The sting of the Jack Jumper ant (Myrmecia pilosula) can be fatal to sensitive people and an anti-venom is now available. Four deaths due to anaphylaxis caused by Jack Jumper ant stings were reported from Tasmania between 1980 and 2000. It is classed as one of the most dangerous ants in the world.

Species

Although there are over 1,300 known species of ant in Australia, only a few are pests. Pest species include the following:

  • Argentine ants (Linepithema humile) - a small species between 1.5 and 3mm long, light brown in color.
  • Coastal Brown ants (Pheidole megacephala) – light brown in color, between 1.5 to 2.5mm long.
  • Pharoah ants (Monomorium pharaonis) – variable in color from yellowish brown to darker brown. 1.5 to 2mm long.
  • Odorous ants (Tapinoma sessile) – another small species between 2 and 3mm, which like its name suggests gives off a rancid smell if crushed.
  • Carpenter ants (Camponotus species) – a larger species from 7 to 12mm in length and variable in color.
  • Meat ants (Iridomyrmex purpureus) – an even larger red and black species up to 15mm long.
  • Bull Dog ants (Myrmecia species) – an aggressive ant which can be 20mm long, red or black in color and has long jaws. These are primarily garden pests that can sting repeatedly.
  • Jack Jumper ants (Myrmecia pilosula) – a close relative of the Bull Dog ant, these 14mm long ants are black with orange jaws and legs. They are also known as Skipper ants or Hopper ants. They are a dangerous ant, responsible for deaths every few years due to anaphylactic shock caused by their sting.
  • Fire ants (Solenopsis species) – a small species, about 6mm long, that will normally build a mound in the garden but may invade a home. If disturbed they sting aggressively.
  • Yellow Crazy ants (Anoplolepis gracilipes) – only about 5mm long but listed in the top 100 worst invasive species of any plant or animal in the world. These ants don’t sting, but they may spray formic acid.

Control

The first step in controlling ants is to find their nest, which is not always easy. Spraying individuals or even lines of ants will not harm the colony, where thousands of others are available to take their place.

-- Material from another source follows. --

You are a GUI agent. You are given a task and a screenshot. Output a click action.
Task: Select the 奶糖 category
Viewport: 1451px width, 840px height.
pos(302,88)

It is important to identify the species to be eradicated. Single queen colonies are easier to destroy than those with more than one queen. Incomplete extermination of a colony with more than one queen might cause the survivors to abandon the original site and split into several colonies.

In the garden or yard, colonies may build small mounds or nest next to or under boulders. Outdoors, their nests are invariably underground, so follow the lines of ants. Even if the entrance to the nest is small, soldier ants can normally be seen on guard outside. If a nest is found in the soil, it can be treated with various types of insecticide, such as a Pyrethoid or Bifenthrin liquid. The insecticides are pumped into the nest area, often under pressure.

Indoors, ants may build their nest in walls, under foundations or between bricks. Baits are normally used against an indoor ant invasion, placed in containers to avoid risk to children and pets. Like termites, ants are trophallaxic so the workers will take the insecticide bait back to the nest and share it among the other ants, leading to the death of the colony.

The bait will normally kill the ants within about three days. It should be placed near to or on the ant runs.